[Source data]
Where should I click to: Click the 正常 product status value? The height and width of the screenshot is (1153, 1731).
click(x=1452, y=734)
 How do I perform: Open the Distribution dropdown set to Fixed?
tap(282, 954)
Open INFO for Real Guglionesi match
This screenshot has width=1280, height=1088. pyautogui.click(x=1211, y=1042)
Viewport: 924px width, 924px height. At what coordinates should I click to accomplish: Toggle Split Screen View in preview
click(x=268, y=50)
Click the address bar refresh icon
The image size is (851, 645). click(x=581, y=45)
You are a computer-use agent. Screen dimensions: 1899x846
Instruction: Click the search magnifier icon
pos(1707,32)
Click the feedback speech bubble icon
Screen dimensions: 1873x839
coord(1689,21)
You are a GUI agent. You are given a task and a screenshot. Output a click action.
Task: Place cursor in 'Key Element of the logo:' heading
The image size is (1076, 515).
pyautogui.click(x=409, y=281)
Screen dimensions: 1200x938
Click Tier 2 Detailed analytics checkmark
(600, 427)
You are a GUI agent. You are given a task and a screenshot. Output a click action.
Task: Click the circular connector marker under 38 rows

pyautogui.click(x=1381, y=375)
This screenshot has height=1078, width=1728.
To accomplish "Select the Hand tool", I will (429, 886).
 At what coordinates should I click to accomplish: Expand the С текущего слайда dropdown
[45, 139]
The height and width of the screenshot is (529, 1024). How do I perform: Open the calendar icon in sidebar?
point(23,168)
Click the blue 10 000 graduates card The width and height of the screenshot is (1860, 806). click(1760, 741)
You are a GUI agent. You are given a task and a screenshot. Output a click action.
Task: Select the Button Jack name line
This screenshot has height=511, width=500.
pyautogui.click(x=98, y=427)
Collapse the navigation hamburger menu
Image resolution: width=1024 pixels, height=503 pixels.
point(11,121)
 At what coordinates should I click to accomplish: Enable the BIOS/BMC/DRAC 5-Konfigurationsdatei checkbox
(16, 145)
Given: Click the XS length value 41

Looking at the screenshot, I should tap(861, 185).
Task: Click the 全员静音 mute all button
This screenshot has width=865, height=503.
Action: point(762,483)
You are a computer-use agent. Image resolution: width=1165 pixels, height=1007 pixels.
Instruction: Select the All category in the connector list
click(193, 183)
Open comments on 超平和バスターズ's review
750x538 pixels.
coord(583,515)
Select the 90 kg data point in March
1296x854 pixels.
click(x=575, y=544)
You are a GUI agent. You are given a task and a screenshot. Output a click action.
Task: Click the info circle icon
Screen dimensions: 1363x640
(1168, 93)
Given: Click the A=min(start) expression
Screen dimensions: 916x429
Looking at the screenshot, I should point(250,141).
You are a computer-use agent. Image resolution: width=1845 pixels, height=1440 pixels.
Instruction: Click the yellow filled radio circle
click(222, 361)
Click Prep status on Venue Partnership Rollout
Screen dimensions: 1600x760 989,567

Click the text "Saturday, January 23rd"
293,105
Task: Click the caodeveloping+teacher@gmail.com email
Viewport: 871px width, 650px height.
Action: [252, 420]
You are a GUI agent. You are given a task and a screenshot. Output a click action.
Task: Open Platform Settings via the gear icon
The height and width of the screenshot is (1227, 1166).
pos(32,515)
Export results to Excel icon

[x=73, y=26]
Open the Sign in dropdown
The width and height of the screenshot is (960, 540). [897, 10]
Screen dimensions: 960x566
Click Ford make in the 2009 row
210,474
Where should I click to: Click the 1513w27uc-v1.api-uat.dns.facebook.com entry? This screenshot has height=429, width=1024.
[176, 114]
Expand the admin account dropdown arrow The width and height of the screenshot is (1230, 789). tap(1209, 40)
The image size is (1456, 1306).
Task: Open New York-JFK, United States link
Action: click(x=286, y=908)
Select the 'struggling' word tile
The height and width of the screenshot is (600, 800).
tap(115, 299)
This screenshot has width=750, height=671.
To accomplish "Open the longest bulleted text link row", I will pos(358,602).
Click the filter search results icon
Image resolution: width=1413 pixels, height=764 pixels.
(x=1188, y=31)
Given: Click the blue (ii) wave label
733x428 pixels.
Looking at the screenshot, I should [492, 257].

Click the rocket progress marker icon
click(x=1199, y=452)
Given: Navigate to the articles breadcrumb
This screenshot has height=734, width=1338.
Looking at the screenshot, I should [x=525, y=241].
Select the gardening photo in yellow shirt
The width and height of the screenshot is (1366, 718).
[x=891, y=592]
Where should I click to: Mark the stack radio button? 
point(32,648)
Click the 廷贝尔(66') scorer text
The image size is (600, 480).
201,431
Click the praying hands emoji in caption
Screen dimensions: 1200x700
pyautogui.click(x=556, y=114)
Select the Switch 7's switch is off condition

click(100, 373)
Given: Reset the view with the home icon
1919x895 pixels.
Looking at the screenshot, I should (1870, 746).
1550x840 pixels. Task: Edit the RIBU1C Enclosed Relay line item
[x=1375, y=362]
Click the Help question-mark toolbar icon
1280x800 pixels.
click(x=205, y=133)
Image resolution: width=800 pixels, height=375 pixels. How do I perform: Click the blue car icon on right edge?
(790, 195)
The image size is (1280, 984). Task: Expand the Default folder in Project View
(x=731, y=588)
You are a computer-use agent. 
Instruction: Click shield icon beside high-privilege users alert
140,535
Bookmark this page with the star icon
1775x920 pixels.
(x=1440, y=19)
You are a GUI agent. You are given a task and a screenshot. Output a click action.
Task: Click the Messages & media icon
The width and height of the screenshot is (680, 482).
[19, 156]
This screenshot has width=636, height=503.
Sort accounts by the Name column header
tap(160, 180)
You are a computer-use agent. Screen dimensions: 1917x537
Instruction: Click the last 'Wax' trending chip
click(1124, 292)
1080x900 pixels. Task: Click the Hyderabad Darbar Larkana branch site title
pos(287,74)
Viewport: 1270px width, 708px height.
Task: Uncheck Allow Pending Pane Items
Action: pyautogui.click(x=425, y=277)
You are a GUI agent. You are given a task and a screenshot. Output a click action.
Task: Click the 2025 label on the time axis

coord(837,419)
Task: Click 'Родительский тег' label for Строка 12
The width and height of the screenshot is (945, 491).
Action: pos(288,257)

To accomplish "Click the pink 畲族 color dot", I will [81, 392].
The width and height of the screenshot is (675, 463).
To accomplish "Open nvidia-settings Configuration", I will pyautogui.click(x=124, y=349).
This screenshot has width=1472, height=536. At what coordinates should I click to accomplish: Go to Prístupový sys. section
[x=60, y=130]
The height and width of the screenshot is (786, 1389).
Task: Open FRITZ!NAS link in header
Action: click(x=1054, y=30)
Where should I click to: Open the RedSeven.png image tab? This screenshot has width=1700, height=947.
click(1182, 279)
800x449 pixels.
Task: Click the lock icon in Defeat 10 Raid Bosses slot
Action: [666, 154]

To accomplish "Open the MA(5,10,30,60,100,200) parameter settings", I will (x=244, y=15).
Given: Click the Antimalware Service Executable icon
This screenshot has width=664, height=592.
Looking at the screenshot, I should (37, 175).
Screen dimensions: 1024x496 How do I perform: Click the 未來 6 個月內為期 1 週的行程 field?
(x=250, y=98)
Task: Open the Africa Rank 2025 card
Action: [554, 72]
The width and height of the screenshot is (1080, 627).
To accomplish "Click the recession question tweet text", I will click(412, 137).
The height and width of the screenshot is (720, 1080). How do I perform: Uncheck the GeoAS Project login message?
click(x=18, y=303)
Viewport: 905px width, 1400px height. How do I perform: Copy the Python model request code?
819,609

**What you need to do:** Nothing is to be left out: set down all the records again exactly.

**Completed task:**
Where should I click to: Click the 正常 product status value? The height and width of the screenshot is (1153, 1731).
click(x=1452, y=734)
 How do I perform: Open the Distribution dropdown set to Fixed?
tap(282, 954)
Open INFO for Real Guglionesi match
This screenshot has width=1280, height=1088. pyautogui.click(x=1211, y=1042)
Viewport: 924px width, 924px height. At what coordinates should I click to accomplish: Toggle Split Screen View in preview
click(x=268, y=50)
Click the address bar refresh icon
The image size is (851, 645). click(x=581, y=45)
You are a computer-use agent. Screen dimensions: 1899x846
Instruction: Click the search magnifier icon
pos(1707,32)
Click the feedback speech bubble icon
Screen dimensions: 1873x839
coord(1689,21)
You are a GUI agent. You are given a task and a screenshot. Output a click action.
Task: Place cursor in 'Key Element of the logo:' heading
The image size is (1076, 515).
pyautogui.click(x=409, y=281)
Screen dimensions: 1200x938
Click Tier 2 Detailed analytics checkmark
(600, 427)
You are a GUI agent. You are given a task and a screenshot. Output a click action.
Task: Click the circular connector marker under 38 rows

pyautogui.click(x=1381, y=375)
This screenshot has height=1078, width=1728.
To accomplish "Select the Hand tool", I will (429, 886).
 At what coordinates should I click to accomplish: Expand the С текущего слайда dropdown
[45, 139]
The height and width of the screenshot is (529, 1024). How do I perform: Open the calendar icon in sidebar?
point(23,168)
Click the blue 10 000 graduates card The width and height of the screenshot is (1860, 806). click(1760, 741)
You are a GUI agent. You are given a task and a screenshot. Output a click action.
Task: Select the Button Jack name line
This screenshot has height=511, width=500.
pyautogui.click(x=98, y=427)
Collapse the navigation hamburger menu
Image resolution: width=1024 pixels, height=503 pixels.
point(11,121)
 At what coordinates should I click to accomplish: Enable the BIOS/BMC/DRAC 5-Konfigurationsdatei checkbox
(16, 145)
Given: Click the XS length value 41

Looking at the screenshot, I should tap(861, 185).
Task: Click the 全员静音 mute all button
This screenshot has width=865, height=503.
Action: point(762,483)
You are a computer-use agent. Image resolution: width=1165 pixels, height=1007 pixels.
Instruction: Select the All category in the connector list
click(193, 183)
Open comments on 超平和バスターズ's review
750x538 pixels.
coord(583,515)
Select the 90 kg data point in March
1296x854 pixels.
click(x=575, y=544)
You are a GUI agent. You are given a task and a screenshot. Output a click action.
Task: Click the info circle icon
Screen dimensions: 1363x640
(1168, 93)
Given: Click the A=min(start) expression
Screen dimensions: 916x429
Looking at the screenshot, I should point(250,141).
You are a computer-use agent. Image resolution: width=1845 pixels, height=1440 pixels.
Instruction: Click the yellow filled radio circle
click(222, 361)
Click Prep status on Venue Partnership Rollout
Screen dimensions: 1600x760 989,567

Click the text "Saturday, January 23rd"
293,105
Task: Click the caodeveloping+teacher@gmail.com email
Viewport: 871px width, 650px height.
Action: [252, 420]
You are a GUI agent. You are given a task and a screenshot. Output a click action.
Task: Open Platform Settings via the gear icon
The height and width of the screenshot is (1227, 1166).
pos(32,515)
Export results to Excel icon

[x=73, y=26]
Open the Sign in dropdown
The width and height of the screenshot is (960, 540). [897, 10]
Screen dimensions: 960x566
Click Ford make in the 2009 row
210,474
Where should I click to: Click the 1513w27uc-v1.api-uat.dns.facebook.com entry? This screenshot has height=429, width=1024.
[176, 114]
Expand the admin account dropdown arrow The width and height of the screenshot is (1230, 789). tap(1209, 40)
The image size is (1456, 1306).
Task: Open New York-JFK, United States link
Action: click(x=286, y=908)
Select the 'struggling' word tile
The height and width of the screenshot is (600, 800).
tap(115, 299)
This screenshot has width=750, height=671.
To accomplish "Open the longest bulleted text link row", I will pos(358,602).
Click the filter search results icon
Image resolution: width=1413 pixels, height=764 pixels.
(x=1188, y=31)
Given: Click the blue (ii) wave label
733x428 pixels.
Looking at the screenshot, I should [492, 257].

Click the rocket progress marker icon
click(x=1199, y=452)
Given: Navigate to the articles breadcrumb
This screenshot has height=734, width=1338.
Looking at the screenshot, I should [x=525, y=241].
Select the gardening photo in yellow shirt
The width and height of the screenshot is (1366, 718).
[x=891, y=592]
Where should I click to: Mark the stack radio button? 
point(32,648)
Click the 廷贝尔(66') scorer text
The image size is (600, 480).
201,431
Click the praying hands emoji in caption
Screen dimensions: 1200x700
pyautogui.click(x=556, y=114)
Select the Switch 7's switch is off condition

click(100, 373)
Given: Reset the view with the home icon
1919x895 pixels.
Looking at the screenshot, I should (1870, 746).
1550x840 pixels. Task: Edit the RIBU1C Enclosed Relay line item
[x=1375, y=362]
Click the Help question-mark toolbar icon
1280x800 pixels.
click(x=205, y=133)
Image resolution: width=800 pixels, height=375 pixels. How do I perform: Click the blue car icon on right edge?
(790, 195)
The image size is (1280, 984). Task: Expand the Default folder in Project View
(x=731, y=588)
You are a computer-use agent. 
Instruction: Click shield icon beside high-privilege users alert
140,535
Bookmark this page with the star icon
1775x920 pixels.
(x=1440, y=19)
You are a GUI agent. You are given a task and a screenshot. Output a click action.
Task: Click the Messages & media icon
The width and height of the screenshot is (680, 482).
[19, 156]
This screenshot has width=636, height=503.
Sort accounts by the Name column header
tap(160, 180)
You are a computer-use agent. Screen dimensions: 1917x537
Instruction: Click the last 'Wax' trending chip
click(1124, 292)
1080x900 pixels. Task: Click the Hyderabad Darbar Larkana branch site title
pos(287,74)
Viewport: 1270px width, 708px height.
Task: Uncheck Allow Pending Pane Items
Action: pyautogui.click(x=425, y=277)
You are a GUI agent. You are given a task and a screenshot. Output a click action.
Task: Click the 2025 label on the time axis

coord(837,419)
Task: Click 'Родительский тег' label for Строка 12
The width and height of the screenshot is (945, 491).
Action: pos(288,257)

To accomplish "Click the pink 畲族 color dot", I will [81, 392].
The width and height of the screenshot is (675, 463).
To accomplish "Open nvidia-settings Configuration", I will pyautogui.click(x=124, y=349).
This screenshot has width=1472, height=536. At what coordinates should I click to accomplish: Go to Prístupový sys. section
[x=60, y=130]
The height and width of the screenshot is (786, 1389).
Task: Open FRITZ!NAS link in header
Action: click(x=1054, y=30)
Where should I click to: Open the RedSeven.png image tab? This screenshot has width=1700, height=947.
click(1182, 279)
800x449 pixels.
Task: Click the lock icon in Defeat 10 Raid Bosses slot
Action: [666, 154]

To accomplish "Open the MA(5,10,30,60,100,200) parameter settings", I will (x=244, y=15).
Given: Click the Antimalware Service Executable icon
This screenshot has width=664, height=592.
Looking at the screenshot, I should (37, 175).
Screen dimensions: 1024x496 How do I perform: Click the 未來 6 個月內為期 1 週的行程 field?
(x=250, y=98)
Task: Open the Africa Rank 2025 card
Action: [554, 72]
The width and height of the screenshot is (1080, 627).
To accomplish "Click the recession question tweet text", I will click(412, 137).
The height and width of the screenshot is (720, 1080). How do I perform: Uncheck the GeoAS Project login message?
click(x=18, y=303)
Viewport: 905px width, 1400px height. How do I perform: Copy the Python model request code?
819,609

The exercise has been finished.